The ordinance approved by the City Council November 8 exempts these areas from the gas-powered leaf-blower ban: city baseball fields and artificial turf fields; the in-play areas of golf courses; and construction projects involving paving, repair or patching of public streets.
School district property was not mentioned in the ordinance draft included in the Council’s October 25 packet.
While lawn maintenance companies and others are being asked to come into compliance, “it’s unfortunate” the city is not leading the way, Klitzkie said, noting the purchase of electric-powered blowers is not included in the city budget.
Another proposal called for a detailed calendar for the mandated changes with specific dates so that businesses – “with customer and equipment-supply contracts to consider,” the proposal said – “can plan, and resentment caused by uncertainty is lowered.”

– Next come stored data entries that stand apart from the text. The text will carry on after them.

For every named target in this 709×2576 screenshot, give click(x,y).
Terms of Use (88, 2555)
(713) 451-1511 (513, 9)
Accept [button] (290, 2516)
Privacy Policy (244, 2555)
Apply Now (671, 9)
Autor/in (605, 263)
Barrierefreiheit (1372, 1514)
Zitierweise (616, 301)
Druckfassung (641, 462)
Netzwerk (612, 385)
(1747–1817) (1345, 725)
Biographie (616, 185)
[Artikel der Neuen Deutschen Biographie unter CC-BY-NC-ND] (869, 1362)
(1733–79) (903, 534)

Nature’s Perspective has invested significantly in electric-powered leaf blowers, Klitzkie said, and the company is committed to an environmentally responsible future in Evanston.
Electric-powered blowers are quiet and can do the job under normal circumstances, he said. But there still is the issue of keeping the battery charged over a full day’s service.
Gas-powered blowers remain more effective on certain wet days dispersing heavy leaf piles, Klitzkie said. “Technology is catching up, it’s getting there,” he said, expressing hope that Nature’s Perspective will be a pioneer in the move to the technology.
Some features of the new ordinance:
Before April 1, 2023, gasoline-powered or propane-powered leaf blowers may be used but only from March 30 to May 15; and October 15 to the first Thursday in December. There are no seasonal restrictions, however, on the use of electric-powered leaf blowers.
The hours any leaf blowers may be used are limited to 9 a.m. to 5 p.m. weekdays, 9 a.m. to 4 p.m. on Saturdays and noon to 4 p.m. on Sundays.
Leaf blower use is eliminated altogether on all city-recognized holidays.